A revolução de Giráldez

Ricardo LopesMaio 30, 20246min0
Do desconhecido para a cadeira de sonho no Celta, Claudio Giráldez agarrou um Celta a definhar e salvou o clube da descida

Claudio Giráldez era um desconhecido para a maioria dos adeptos, no começo de 2023/24, mas hoje em dia ocorre precisamente o reverso. No último verão, o galego estava na equipa B do Celta de Vigo, que iria disputar a Primera RFEF, um dos campeonatos mais equilibrados da Europa. A sua passagem pela turma secundária fez parte de todo um processo natural, já que o mesmo começou a sua etapa como treinador no Gran Peña, uma filial do Celta, acabando por em 2021/22 orientar os juniores do clube de Vigo. No fundo, Claudio Girález acompanhou uma geração de jogadores, conseguindo tirar o máximo dos mesmos.

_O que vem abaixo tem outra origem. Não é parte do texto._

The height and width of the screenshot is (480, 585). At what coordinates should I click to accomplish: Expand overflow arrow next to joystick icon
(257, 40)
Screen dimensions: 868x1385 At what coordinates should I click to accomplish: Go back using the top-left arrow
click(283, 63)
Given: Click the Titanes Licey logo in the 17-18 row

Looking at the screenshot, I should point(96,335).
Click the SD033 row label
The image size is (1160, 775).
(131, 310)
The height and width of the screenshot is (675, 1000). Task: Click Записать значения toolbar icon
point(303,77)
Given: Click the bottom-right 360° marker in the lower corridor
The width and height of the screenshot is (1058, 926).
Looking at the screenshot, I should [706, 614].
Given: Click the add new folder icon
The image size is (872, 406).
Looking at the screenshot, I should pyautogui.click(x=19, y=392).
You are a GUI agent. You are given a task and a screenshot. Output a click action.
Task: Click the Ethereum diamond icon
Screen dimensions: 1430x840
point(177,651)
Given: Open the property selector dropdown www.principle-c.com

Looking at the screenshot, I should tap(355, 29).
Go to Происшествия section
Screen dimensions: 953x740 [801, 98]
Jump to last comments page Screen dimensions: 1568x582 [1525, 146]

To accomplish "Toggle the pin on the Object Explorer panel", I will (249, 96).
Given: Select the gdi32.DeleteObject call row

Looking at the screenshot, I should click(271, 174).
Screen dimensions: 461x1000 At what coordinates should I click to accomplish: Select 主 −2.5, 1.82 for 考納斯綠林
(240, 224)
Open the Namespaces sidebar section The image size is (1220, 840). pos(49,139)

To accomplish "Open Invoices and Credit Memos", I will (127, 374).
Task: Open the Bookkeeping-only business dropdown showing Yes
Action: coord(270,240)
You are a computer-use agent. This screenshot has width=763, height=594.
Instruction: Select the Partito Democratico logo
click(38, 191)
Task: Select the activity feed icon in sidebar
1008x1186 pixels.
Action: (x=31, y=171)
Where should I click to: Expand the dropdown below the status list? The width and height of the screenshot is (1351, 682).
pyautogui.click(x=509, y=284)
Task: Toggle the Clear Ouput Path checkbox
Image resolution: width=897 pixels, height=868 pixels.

O seu nome começou a surgir com mais ênfase (em Espanha, claro está), quando foi apontado como o futuro técnico do Levante, que despedira Javier Calleja já na segunda metade de 2023/24. Inclusivamente, Claudio Girález terá que indemnizar a turma do Ciutat de Valencia, porque existia um pré-acordo entre as duas partes. O Levante, perdeu a sua grande oportunidade de contratar um timoneiro promissor e com ideias positivas e a culpa é de Rafa Benítez. Contudo, voltemos ao verão de 2023, para entendermos o caso.

 

O Celta de Vigo estava a cumprir 100 anos e tinha grandes planos. O plantel era competente, que com uma ou duas contratações chegaria para lutar pelo top 10 da La Liga, sem qualquer tipo de problema. Contudo, falta um novo treinador. A direção optou por não continuar com Carlos Carvalhal, que ficou um pouco aquém das expectativas e quis fechar com um nome forte. Rafa Benítez foi o eleito. Aos 64 anos, com um palmarés recheado, o espanhol até nem contava com uma ligação à Galiza, mas o seu currículo convenceu Carlos Mouriño (foi o último técnico que contratou), sendo que o próprio projeto atraiu o madrileno, que afirmou ter mais de 20 ofertas em carteira.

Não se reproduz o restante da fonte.